障害を持つお子さんを育てている人なら私以上に頑張っている人はたくさんいます。これも私の宿命です。そこから逃げようとは思いません。
 現在入院中の私の祖母が、以前私に一度だけ「生んで後悔していないの?」と聞いたことがあります。私は「してないよ」と即答しました。私の母は赤ちゃんの時の高熱によって難聴になったそうですが、祖母はいつも泣いて母にゴメンネと言っていたようです。障害のある子どもを育てるという意味で私と祖母は同じ立場にいるのです。でもね、私より七海本人が一番大変なんです。風疹症候群は次に何がおこるか分からないので、いつも覚悟していなければいけません。
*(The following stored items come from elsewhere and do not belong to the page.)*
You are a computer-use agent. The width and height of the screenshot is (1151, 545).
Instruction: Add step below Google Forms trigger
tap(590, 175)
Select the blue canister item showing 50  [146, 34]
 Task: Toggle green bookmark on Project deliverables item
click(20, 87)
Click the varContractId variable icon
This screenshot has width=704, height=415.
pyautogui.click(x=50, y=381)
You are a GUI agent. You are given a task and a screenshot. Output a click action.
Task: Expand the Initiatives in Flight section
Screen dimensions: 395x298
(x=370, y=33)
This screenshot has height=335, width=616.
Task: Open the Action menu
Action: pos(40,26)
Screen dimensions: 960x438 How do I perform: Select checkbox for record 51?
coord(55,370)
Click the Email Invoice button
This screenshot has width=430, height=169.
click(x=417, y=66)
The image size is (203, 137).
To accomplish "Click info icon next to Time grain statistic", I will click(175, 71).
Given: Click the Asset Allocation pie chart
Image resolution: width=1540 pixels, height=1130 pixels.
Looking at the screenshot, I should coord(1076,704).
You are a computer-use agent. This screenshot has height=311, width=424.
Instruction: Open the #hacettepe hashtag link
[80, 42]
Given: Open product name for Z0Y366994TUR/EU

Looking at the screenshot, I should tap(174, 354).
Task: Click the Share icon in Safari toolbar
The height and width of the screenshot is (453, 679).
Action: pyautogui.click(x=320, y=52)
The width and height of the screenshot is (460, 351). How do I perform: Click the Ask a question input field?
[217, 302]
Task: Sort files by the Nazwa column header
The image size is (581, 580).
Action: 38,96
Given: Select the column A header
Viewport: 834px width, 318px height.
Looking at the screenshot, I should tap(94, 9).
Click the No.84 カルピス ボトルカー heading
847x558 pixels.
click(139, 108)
———七海ちゃんの成長を感じるのはどんな場面ですか?

今は指文字と手話とジェスチャーでいろいろ話しています。それからもう少しでトイレの自立ができそうなんです。これはあきらめなくてよかったです。本当に少しずつですが、ちゃんと成長しています。

———子育てを楽しんでいますね。

はい。とても。大変な事も多いけれど七海は幸せだと思います。 『 風疹をなくそうの会 』 では、みんなが親戚みたいに温かく接してくれます。本当に多くの小児科の先生が応援してくれて皆さんとつながっている。岡山でも行政の方や議員さん、大学の先生、みんなが七海を思ってくれる。普通の人生にはあり得ないような経験だなって思います。
 七海がYouTube等を見て「お母さん一緒に踊ろう」と誘ってきたりするとうれしいです。運動神経がいいみたいで音は全く聞こえていないのに…いつも踊っています。いろんな表情をしてくれるし、毎日楽しいですよ。七海は私の宝物です。

ありがとうの手紙


インフォメーション

先天性風疹症候群

2012年度に実施された厚生労働省の調査によると、風疹の免疫を持たない人(1~49歳)は618万人(男性476万人、女性142万人)と推計される。このうち成人は475万人。職場などでの風疹の大流行はいつ起きてもおかしくない状況だ。風疹にかかると発熱や発疹、リンパ節の膨張がある。治療法は特にない。予防接種制度がなかったために風疹にかかりやすいのは2015年4月1日時点で36歳以上の男性と53歳以上の女性だ。妊娠20週目までの女性が風疹にかかると胎児が先天性風疹症候群になる可能性がある。
風疹の抗体価の低い人は性別・年齢に関わらず予防接種を受ける事が推奨されている。特に海外で風疹が流行している地域に行く場合はワクチンを打って出かけたほうがよい。